◆ PROBLEM DESCRIPTION:
Looking at the data, count the lines where the word "Enable" occurs and answer with only the number.

◆ DATA PROVIDED:

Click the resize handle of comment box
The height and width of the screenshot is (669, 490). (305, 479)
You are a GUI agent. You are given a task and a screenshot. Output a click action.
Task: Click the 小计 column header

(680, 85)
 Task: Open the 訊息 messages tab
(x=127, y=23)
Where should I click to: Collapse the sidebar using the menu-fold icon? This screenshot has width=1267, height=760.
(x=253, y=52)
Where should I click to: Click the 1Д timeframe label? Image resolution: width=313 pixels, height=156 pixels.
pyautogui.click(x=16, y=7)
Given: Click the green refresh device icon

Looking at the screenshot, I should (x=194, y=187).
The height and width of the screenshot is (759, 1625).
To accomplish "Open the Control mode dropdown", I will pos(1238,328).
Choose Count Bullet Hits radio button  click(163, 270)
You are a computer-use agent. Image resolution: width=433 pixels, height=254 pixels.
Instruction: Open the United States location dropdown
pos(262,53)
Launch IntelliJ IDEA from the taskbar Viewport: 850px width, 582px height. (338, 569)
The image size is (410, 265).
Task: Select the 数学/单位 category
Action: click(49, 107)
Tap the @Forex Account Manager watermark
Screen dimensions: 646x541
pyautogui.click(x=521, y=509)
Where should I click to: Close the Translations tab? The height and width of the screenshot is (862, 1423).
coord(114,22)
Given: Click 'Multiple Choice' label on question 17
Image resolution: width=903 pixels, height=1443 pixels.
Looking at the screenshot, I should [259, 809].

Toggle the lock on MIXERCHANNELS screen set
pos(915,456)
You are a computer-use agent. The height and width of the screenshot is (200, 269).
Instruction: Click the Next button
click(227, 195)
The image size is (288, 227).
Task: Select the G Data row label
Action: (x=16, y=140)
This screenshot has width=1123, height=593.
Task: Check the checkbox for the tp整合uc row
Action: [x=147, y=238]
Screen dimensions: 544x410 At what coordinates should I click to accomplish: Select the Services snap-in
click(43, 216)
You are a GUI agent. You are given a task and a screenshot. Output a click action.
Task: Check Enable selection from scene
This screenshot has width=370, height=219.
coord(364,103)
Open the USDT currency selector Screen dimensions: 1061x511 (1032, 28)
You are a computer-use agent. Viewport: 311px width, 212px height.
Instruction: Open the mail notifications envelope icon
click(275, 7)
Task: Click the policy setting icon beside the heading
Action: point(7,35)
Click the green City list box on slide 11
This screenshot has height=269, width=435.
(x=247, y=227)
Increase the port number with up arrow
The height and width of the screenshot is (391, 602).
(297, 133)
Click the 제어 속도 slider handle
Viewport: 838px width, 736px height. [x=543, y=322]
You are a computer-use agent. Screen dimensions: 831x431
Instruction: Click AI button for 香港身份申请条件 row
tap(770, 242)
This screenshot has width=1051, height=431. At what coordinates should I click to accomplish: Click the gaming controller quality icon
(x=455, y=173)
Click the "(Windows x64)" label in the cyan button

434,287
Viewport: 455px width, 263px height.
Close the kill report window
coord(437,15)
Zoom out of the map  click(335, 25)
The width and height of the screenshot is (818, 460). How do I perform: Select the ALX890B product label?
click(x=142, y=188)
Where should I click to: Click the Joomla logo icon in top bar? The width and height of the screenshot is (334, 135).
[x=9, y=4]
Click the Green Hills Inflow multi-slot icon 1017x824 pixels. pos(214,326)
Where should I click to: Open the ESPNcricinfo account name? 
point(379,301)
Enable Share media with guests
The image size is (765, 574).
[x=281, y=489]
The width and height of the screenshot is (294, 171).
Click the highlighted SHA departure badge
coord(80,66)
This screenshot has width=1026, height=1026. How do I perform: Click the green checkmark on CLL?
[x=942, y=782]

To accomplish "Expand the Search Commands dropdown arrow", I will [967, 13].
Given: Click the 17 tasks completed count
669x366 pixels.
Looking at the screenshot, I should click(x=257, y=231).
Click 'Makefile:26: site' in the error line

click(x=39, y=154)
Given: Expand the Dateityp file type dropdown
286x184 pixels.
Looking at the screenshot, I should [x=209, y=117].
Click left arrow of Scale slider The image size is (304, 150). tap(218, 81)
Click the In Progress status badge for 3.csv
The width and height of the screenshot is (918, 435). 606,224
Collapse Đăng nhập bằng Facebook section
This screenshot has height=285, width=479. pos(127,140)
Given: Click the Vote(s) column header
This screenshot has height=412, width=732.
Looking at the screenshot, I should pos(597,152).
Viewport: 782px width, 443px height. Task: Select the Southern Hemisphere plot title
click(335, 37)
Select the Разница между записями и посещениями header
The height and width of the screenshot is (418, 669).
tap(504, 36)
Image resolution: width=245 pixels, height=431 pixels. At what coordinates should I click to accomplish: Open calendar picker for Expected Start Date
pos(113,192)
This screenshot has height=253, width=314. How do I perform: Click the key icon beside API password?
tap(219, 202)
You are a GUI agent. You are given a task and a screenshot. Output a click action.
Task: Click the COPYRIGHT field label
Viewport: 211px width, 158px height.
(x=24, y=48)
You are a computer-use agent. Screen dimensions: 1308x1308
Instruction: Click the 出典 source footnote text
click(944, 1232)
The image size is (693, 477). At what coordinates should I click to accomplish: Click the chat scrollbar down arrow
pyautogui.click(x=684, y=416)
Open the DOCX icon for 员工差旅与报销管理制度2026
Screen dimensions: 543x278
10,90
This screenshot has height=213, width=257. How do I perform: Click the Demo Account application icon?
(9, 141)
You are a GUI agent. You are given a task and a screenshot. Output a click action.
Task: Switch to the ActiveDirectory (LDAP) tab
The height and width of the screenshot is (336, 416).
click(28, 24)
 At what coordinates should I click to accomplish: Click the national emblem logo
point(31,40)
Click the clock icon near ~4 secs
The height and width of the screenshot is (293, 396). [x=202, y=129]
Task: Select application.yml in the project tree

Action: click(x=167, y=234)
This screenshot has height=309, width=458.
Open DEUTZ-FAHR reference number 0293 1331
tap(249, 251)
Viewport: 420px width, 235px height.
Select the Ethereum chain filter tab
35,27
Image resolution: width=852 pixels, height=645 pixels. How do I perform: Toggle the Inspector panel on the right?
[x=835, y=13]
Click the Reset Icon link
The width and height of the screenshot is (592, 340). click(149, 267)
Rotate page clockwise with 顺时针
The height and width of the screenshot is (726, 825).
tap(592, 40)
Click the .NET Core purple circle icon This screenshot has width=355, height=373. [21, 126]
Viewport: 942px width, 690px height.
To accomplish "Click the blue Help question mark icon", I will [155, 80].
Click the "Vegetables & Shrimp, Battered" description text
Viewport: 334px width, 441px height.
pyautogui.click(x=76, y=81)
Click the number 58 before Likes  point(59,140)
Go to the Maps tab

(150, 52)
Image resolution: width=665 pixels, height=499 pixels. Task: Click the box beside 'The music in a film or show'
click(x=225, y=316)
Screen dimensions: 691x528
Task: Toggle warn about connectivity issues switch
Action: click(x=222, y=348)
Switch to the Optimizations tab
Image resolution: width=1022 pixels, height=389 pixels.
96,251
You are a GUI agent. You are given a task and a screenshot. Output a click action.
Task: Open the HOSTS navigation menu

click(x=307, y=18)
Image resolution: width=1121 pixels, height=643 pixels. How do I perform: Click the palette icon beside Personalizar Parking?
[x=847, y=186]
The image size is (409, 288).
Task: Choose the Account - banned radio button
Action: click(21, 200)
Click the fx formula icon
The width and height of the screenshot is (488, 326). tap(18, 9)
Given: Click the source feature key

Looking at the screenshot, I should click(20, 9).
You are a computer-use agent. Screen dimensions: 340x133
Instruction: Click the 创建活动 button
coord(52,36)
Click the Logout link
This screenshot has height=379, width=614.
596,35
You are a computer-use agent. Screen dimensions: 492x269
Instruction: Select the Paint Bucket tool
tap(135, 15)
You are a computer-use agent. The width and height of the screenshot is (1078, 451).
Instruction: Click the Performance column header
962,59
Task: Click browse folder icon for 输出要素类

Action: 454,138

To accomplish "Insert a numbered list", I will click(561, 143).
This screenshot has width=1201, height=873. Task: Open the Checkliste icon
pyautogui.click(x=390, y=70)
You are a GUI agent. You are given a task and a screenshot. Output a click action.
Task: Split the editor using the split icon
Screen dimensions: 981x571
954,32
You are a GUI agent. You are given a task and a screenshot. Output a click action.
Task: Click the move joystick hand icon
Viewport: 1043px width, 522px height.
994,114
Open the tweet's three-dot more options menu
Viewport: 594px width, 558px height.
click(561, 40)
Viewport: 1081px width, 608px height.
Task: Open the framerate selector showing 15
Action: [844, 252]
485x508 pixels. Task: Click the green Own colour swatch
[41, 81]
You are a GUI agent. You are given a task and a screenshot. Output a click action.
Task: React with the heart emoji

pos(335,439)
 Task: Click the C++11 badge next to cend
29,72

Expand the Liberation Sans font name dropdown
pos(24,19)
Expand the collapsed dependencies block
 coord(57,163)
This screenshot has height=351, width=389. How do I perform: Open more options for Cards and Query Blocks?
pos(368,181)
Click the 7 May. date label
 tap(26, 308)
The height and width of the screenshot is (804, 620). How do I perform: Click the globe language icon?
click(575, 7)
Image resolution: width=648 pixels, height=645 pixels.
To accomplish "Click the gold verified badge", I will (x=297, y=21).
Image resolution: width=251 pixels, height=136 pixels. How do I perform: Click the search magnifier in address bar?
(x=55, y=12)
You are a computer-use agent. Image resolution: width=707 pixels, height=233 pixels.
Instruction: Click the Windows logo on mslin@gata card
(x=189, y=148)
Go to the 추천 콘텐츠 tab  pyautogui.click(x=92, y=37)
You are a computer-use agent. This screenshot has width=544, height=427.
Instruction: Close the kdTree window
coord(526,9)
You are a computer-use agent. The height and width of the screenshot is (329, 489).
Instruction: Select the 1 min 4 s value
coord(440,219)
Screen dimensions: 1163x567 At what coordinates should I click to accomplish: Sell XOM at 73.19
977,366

◆ OUTPUT FOR THIS EXERCISE:
2